Mein Job

… kotzt mich im Moment ein bisschen an.

Wie bereits erwähnt, aufgrund der allseits bekannten
Wirtschaftskrise stehen unsere Telefone fast still.

Ich bin im Vertrieb und der Auftragsabwicklung tätig.
Wenn das Telefon also nicht klingelt, ist auch nichts zu tun.

Es kann verdammt anstrengend sein, den ganzen Tag so
zu tun, als wäre man beschäftigt.
Chef soll ja nicht sehen, dass man zur Zeit überflüssig ist.

Facebook und Twitter sind ebenfalls nur eine kurzfristige
Beschäftigung, die meissten Leute arbeiten schließlich.
Und haben anscheinend auch zu tun.

Haarspitzen schneiden mit der Büroschere ist auch nur bedingt
zu empfehlen. Macht die Sache nicht besser.

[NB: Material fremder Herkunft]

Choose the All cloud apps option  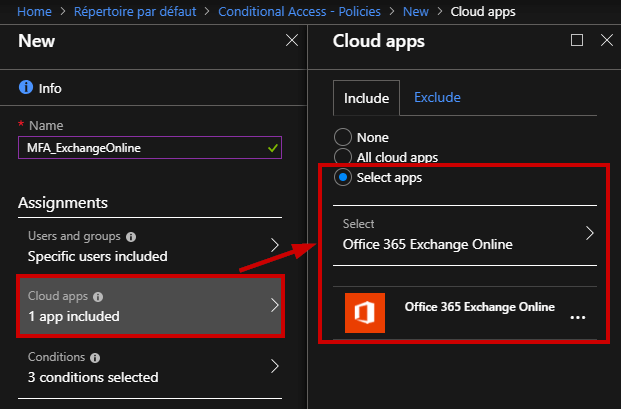(x=343, y=157)
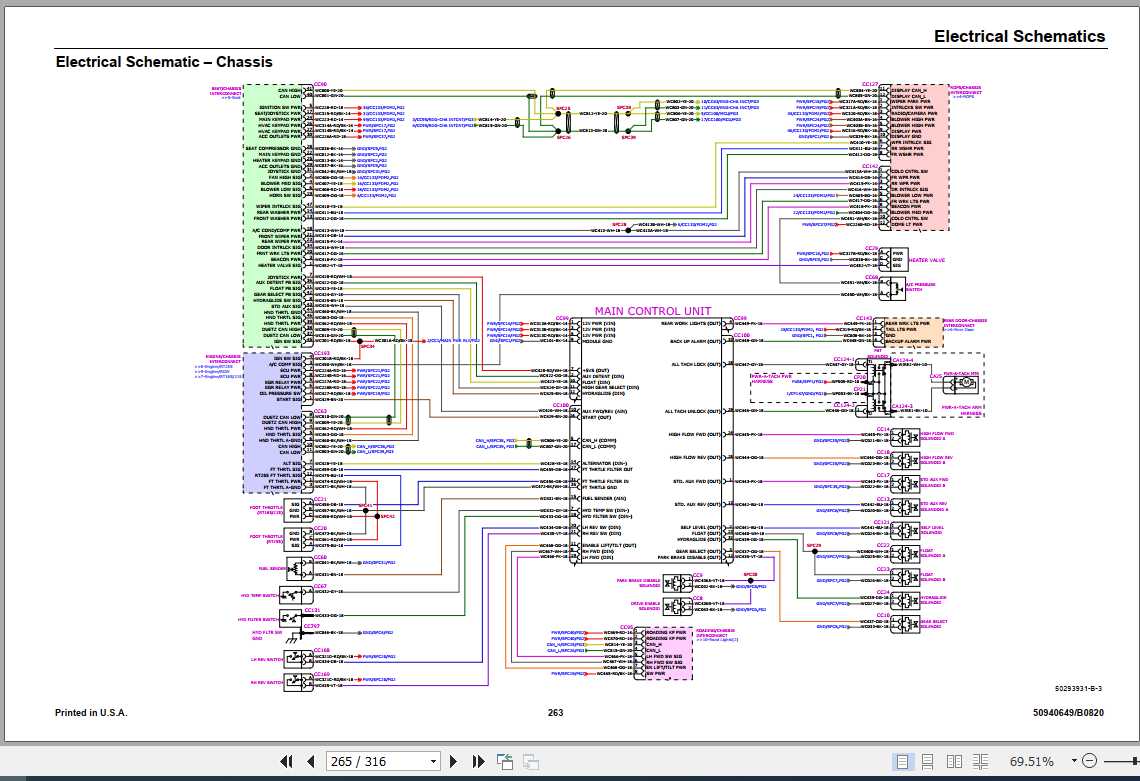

Kaffeetrinken und Kekse essen schaden auf Dauer der
Gesundheit und der Figur.

Aus dem Fenster starren birgt auch keine Überraschungen
mehr.

Mir bleibt nur die Hoffnung, dass meine Kollegin bald den
Bescheid bekommt, vorzeitig in Rente gehen zu können.
Dann würde ich zur „Chefsekretärin“ aufsteigen und
hätte endlich wieder genug zu tun. Vermute ich jedenfalls.
Kollegin stöhnt jedenfalls laut genug.

Ob das mein Traumjob ist, werde ich dann feststellen.